Someone (including Kyle Arnold) might be tempted to sort through Phil’s chaotic, ouroboros-like life and attempt to relegate everything to symptoms. Dick was suffering from schizophrenia, Dick was suffering from anxiety, Dick was suffering from paranoia. From an early age he met with a psychiatrist regularly (I believe it was weekly), and one of the key drivers of his fiction was the abuse of prescription drugs. He experienced hallucinations and amnesia. All of the symptoms of any number of diagnoses are there.

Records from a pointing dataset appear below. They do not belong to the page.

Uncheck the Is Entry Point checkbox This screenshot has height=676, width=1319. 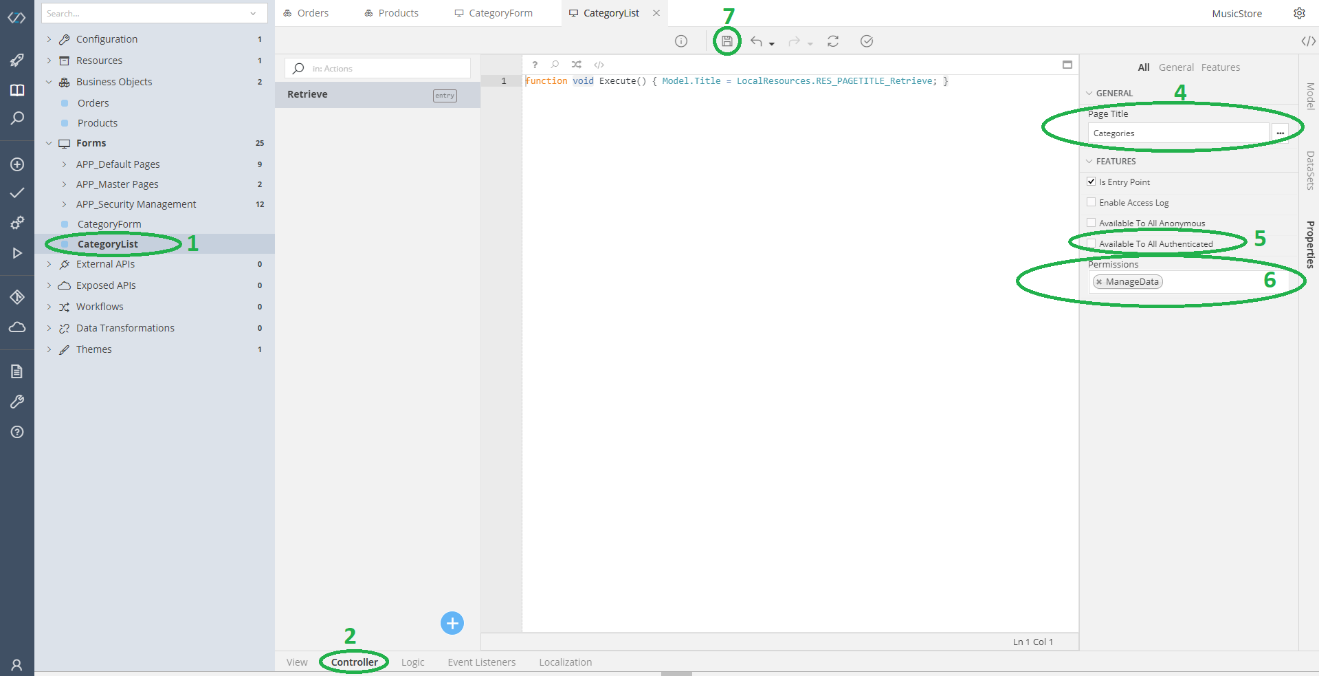coord(1091,181)
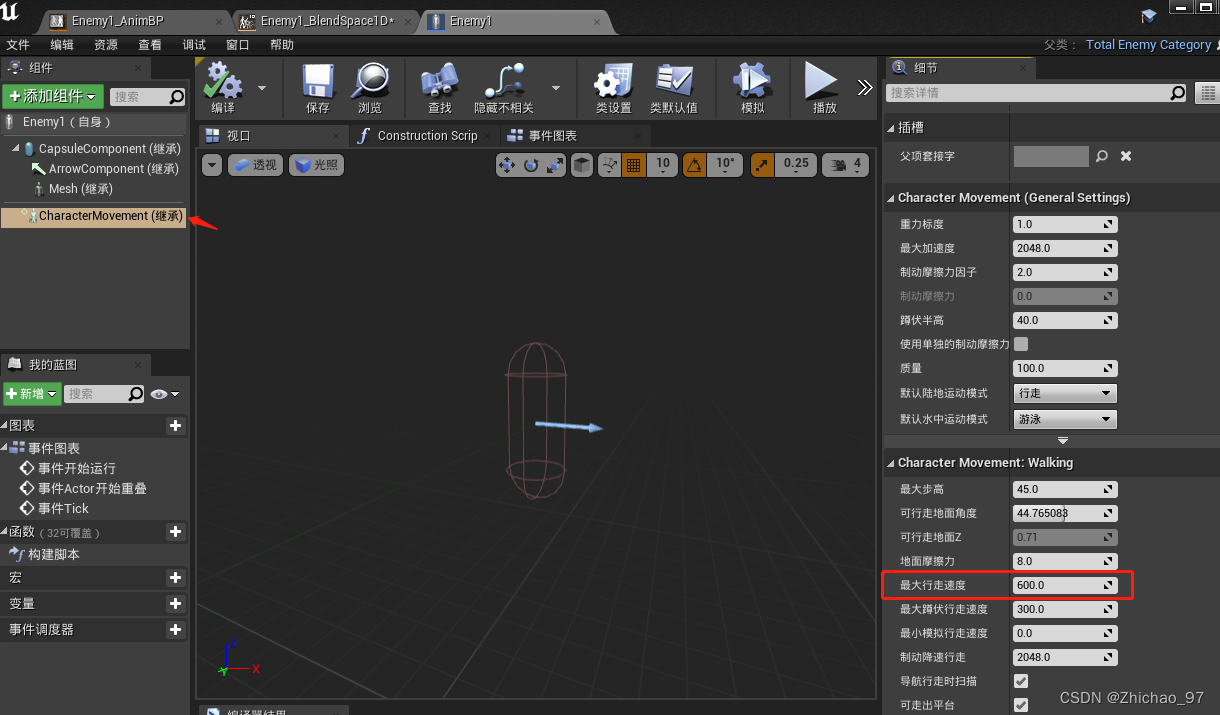Click the 添加组件 button

point(53,96)
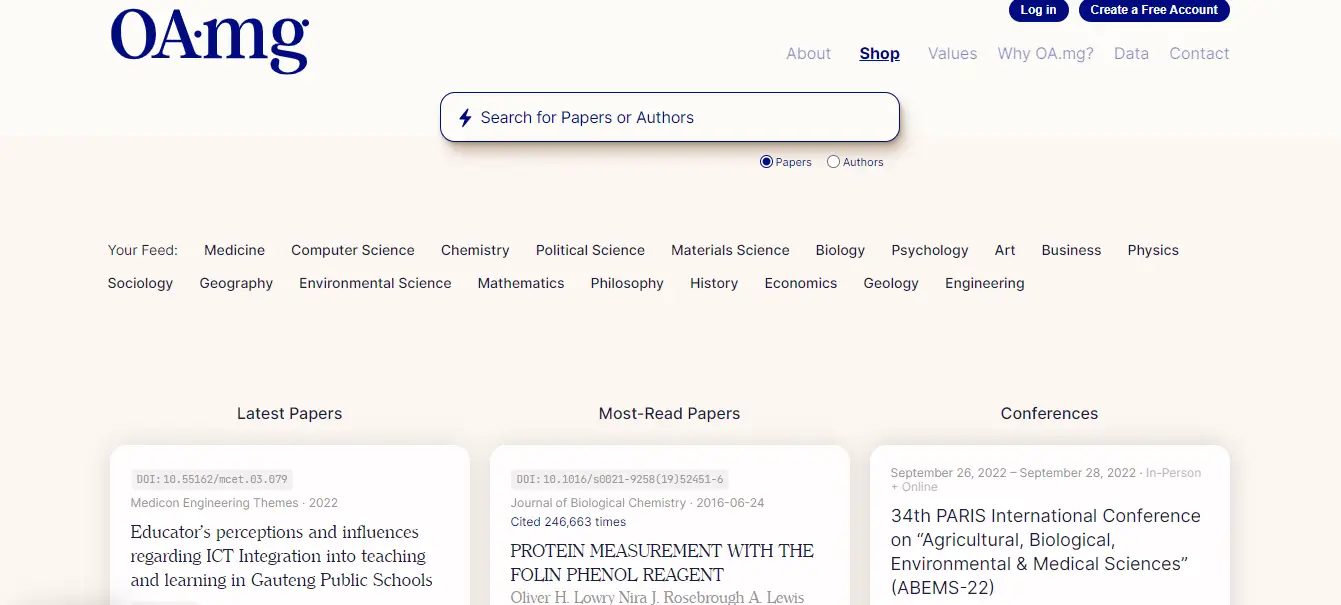Choose the Medicine feed topic

point(234,250)
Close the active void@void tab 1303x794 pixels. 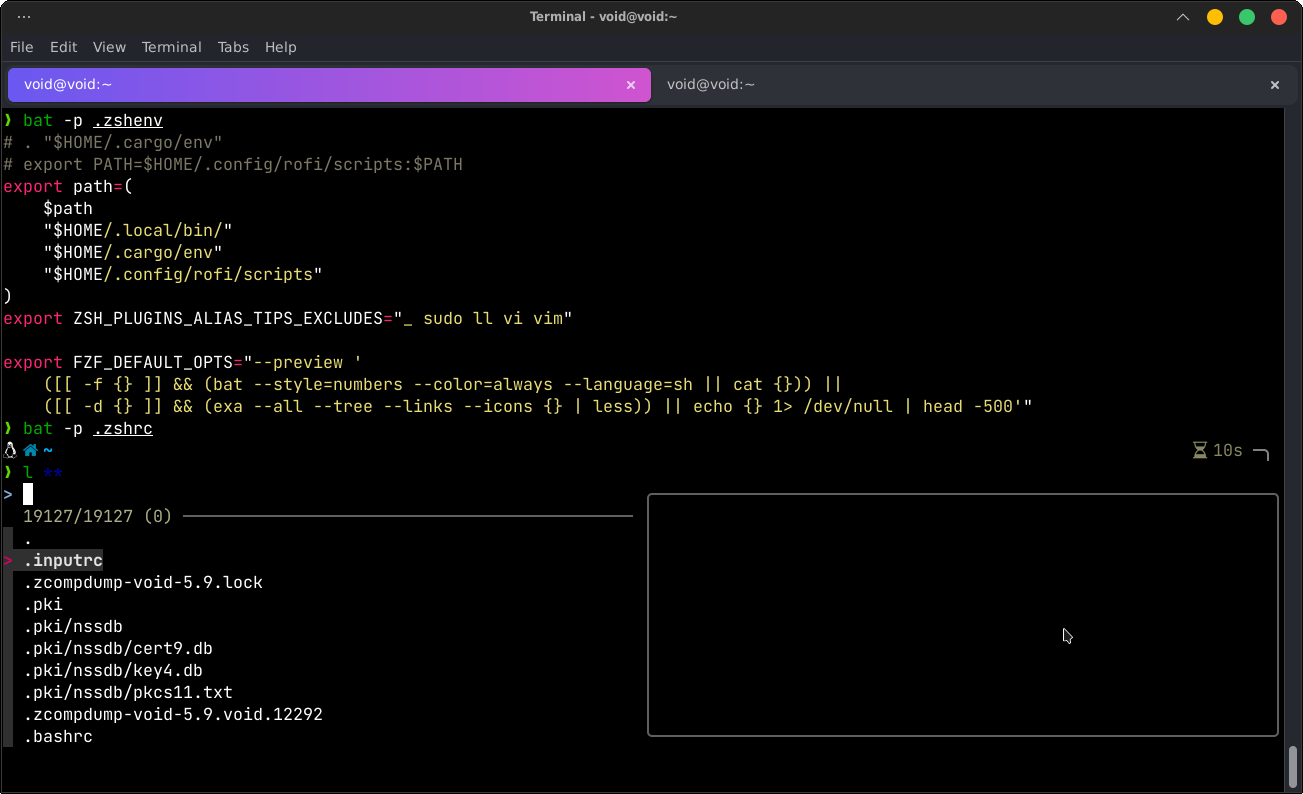coord(631,85)
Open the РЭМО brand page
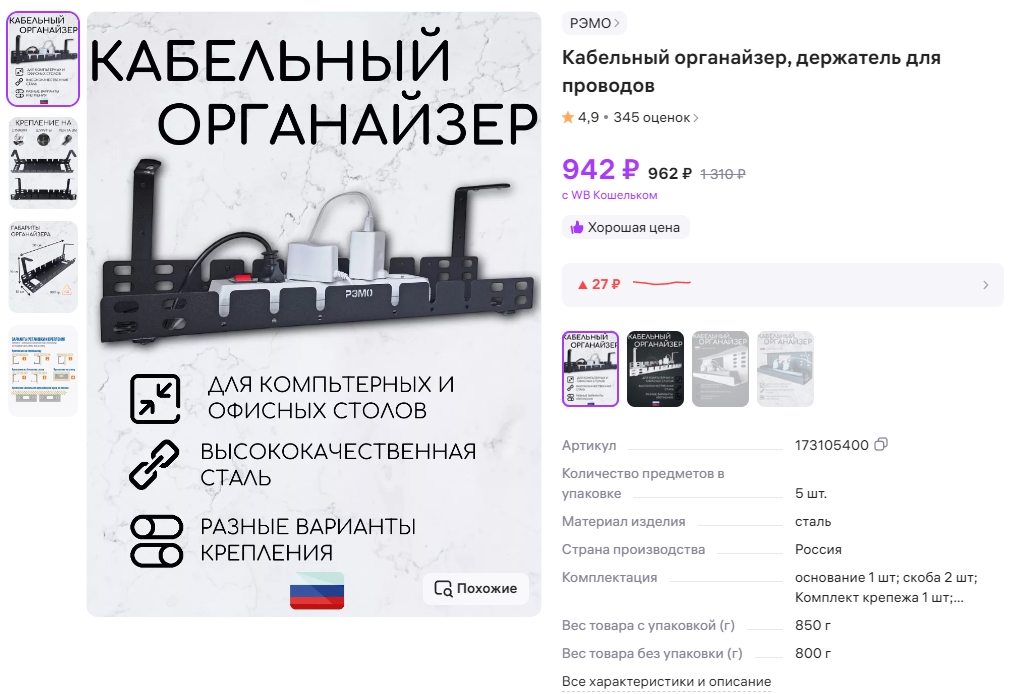The height and width of the screenshot is (694, 1015). click(594, 23)
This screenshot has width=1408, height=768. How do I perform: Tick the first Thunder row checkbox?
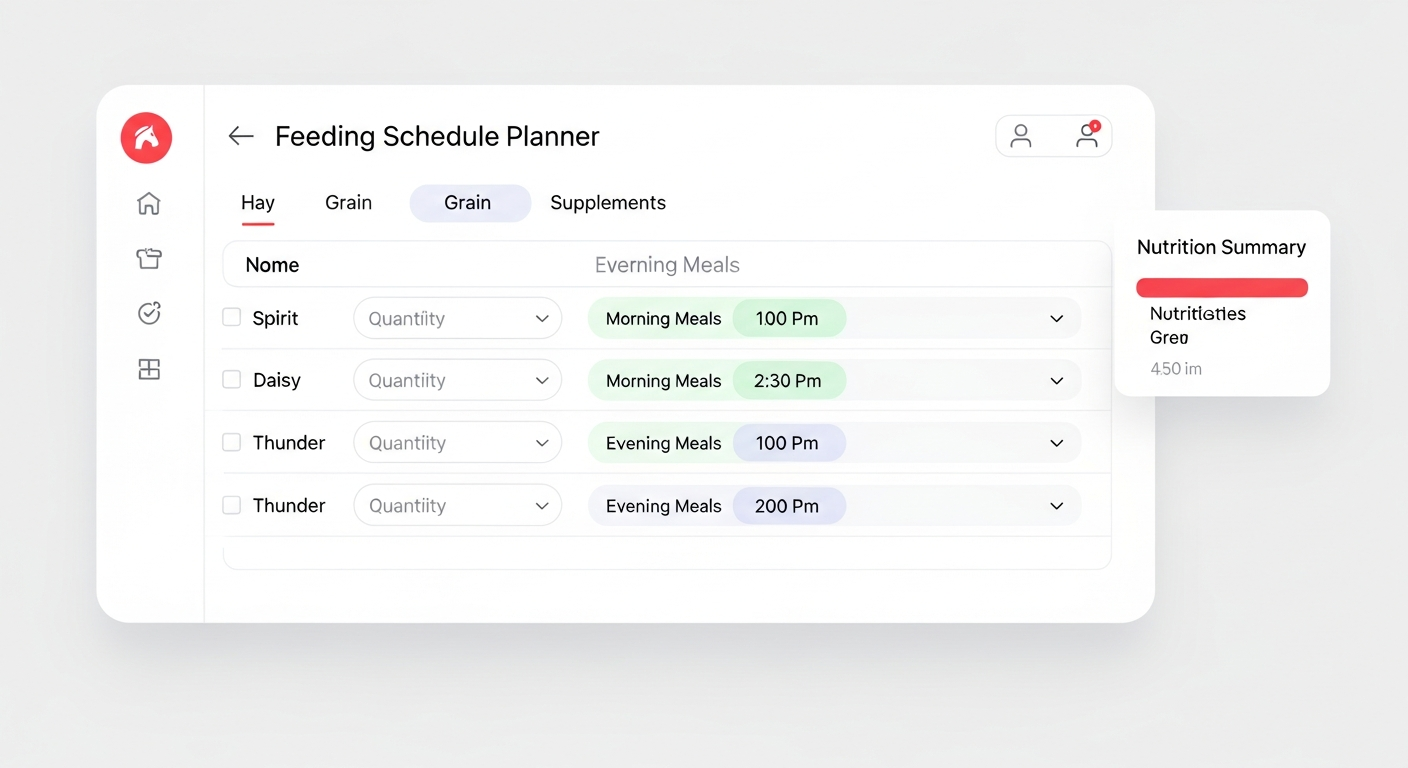point(232,442)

But the key question for me is this: if Dick was mentally ill, where was the line between himself and his disease? Did his schizophrenia give birth to his fascination with the ideas of idios kosmos and koinos kosmos (the difference between personal reality and shared reality, which Phil delineates in stories like Time Out of Joint)? Did his paranoia cause his obsession with ultimate reality and truth? Was mental illness the unconscious wellspring for Philip K. Dick’s stories and the source of his unhappiness, or was it his own thinking? I don’t know. It’s a Phildickian question. Maybe that’s the ‘genius’ of it all, the kernel at the heart of what makes him such an interesting person to read about: the most important questions about PKD’s nature are the ones he helped to define. Selfhood, simulacra, reality, truth…it reminds me of a quote from another android: “Who are you? Who slips into my robot body and whispers to my ghost?”
I recommend I Am Alive And You Are Dead. I don’t know if it’s the truth, or even the seminal portrait of Phillip K. Dick and his writing, but I think it’s worth reading as a cautionary tale for writers who romanticize the hermit-genius and the madman, and as a window into one of the most interesting, infuriating minds in sci-fi.